Extrait :
« Docteur Madeleine se met à farfouiller sur l’étagère des horloges mécaniques. Elle en sort nombre de modèles différents. Des anguleuses à l’allure sévère, des rondelettes, des boisées, des mécaniques, prétentieuses jusqu’au bout des aiguilles. D’une oreille, elle écoute mon cœur défectueux, de l’autre les tic-tiac. Ses yeux se plissent, elle ne semble pas satisfaite. On dirait une de ces vieilles pénibles qui prennent un quart d’heure pour choisir une tomate au marché. Puis tout à coup, son regard s’éclaire. « Celle-ci ! » s’écrie-t-elle, en caressant du bout des doigts les engrenages d’une vieille horloge à coucou.
L’horloge doit mesurer environ quatre centimètres sur huit, elle est toute de bois sauf le mécanisme, le cadran et les aiguilles. La finition est assez rustique, « du solide », pense le docteur tout haut. […]
- Tu auras un bon cœur avec cette horloge ! Et ça ira très bien avec ta tête d’oiseau, dit Madeleine en s’adressant à moi.Ça ne me plaît pas trop cette histoire d’oiseau. En même temps elle essaie de me sauver la vie, je ne vais pas chipoter. »
On est souvent pris d’une folle envie d’évasion. Des rêves de voyages qui flottent dans notre esprit, un désir d’aventure qui nous démange, mais le résultat est malheureusement bien souvent le même, on reste coincé dans notre quotidien, à appliquer le fameux credo « métro-boulot-dodo ». Alors pour les rêveurs, les poètes, les aventuriers, les grands enfants, les moins grands enfants, et tous les autres, on vous livre une escapade de 18cm de hauteur et 10 de largeur.
La magie prend ses aises à Edimbourg, le 16 avril 1874, le jour le plus froid du monde. Jack naît, tout en haut de la colline d’Arthur’s Seat, avec un cœur gelé. Pour qu’il échappe à la mort, la sage-femme lui greffe un cœur mécanique, une horloge toute de bois et de métal. La litanie de son tic-tac va rythmer sa vie, le mettant en garde contre la fragilité de son cœur de substitution. L’enfant doit éviter les passions de l’amour, beaucoup trop violentes pour son horloge. Il va s’en dire qu’il succombe aux vices de ses sentiments, lorsque son regard croise celui d’une petite andalousienne myope.

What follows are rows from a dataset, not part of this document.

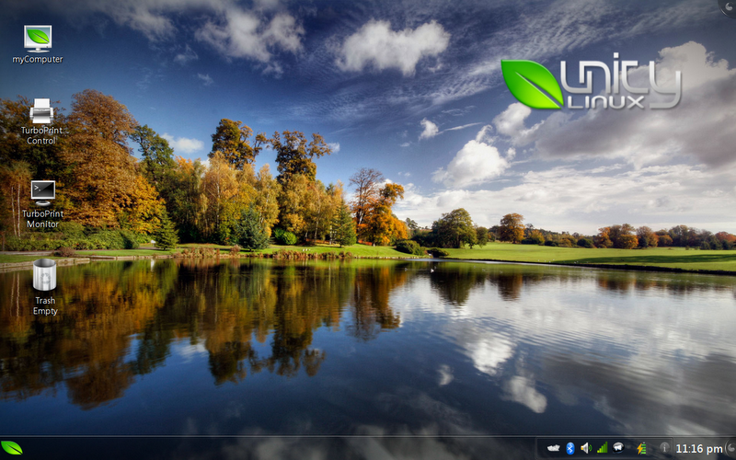Open the TurboPrint Monitor shortcut
The height and width of the screenshot is (460, 736).
point(41,192)
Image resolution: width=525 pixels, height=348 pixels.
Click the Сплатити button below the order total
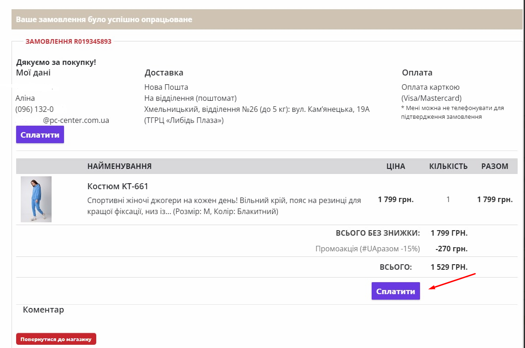tap(396, 291)
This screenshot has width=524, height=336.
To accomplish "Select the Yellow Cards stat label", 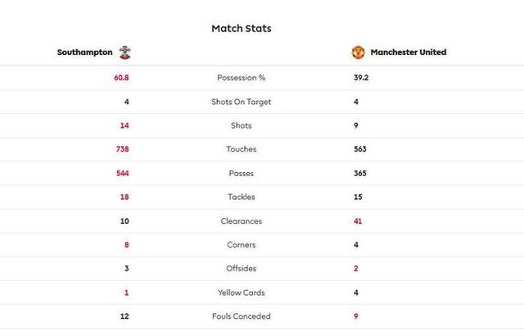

S’ensuit nombre de péripéties, de rencontres rocambolesques, de chansons fantaisistes, et de voyages au bout du monde.
On ne saurait dire si c’est une bouffée d’innocence ou un envoûtement féerique, mais toujours est-il que Mathias Malzieu nous transporte dans un autre univers. Pas tout à fait un conte pour enfant, pas vraiment un livre d’adulte, on s’installe bien confortablement sur cette ambiguïté pour découvrir cette « Mécanique du cœur ».
Au fil des lignes, des images toutes plus poétiques les unes que les autres envahissent notre esprit, et la sincérité désarmante de Jack résonne en nous comme une chanson enfantine. L’auteur peint un monde irréel et pourtant plein de bon sens et de vérités sur les affres de la vie. On se laisse volontiers envouter par ses personnages usés, abimés, et tousles évènements fantastiques mis en scène au travers d’une écriture percutante et d’habiles jeux de mots.
Et pour mieux plonger dans ce monde onirique, rien de mieux que de lire ce conte accompagné de l’album du même nom.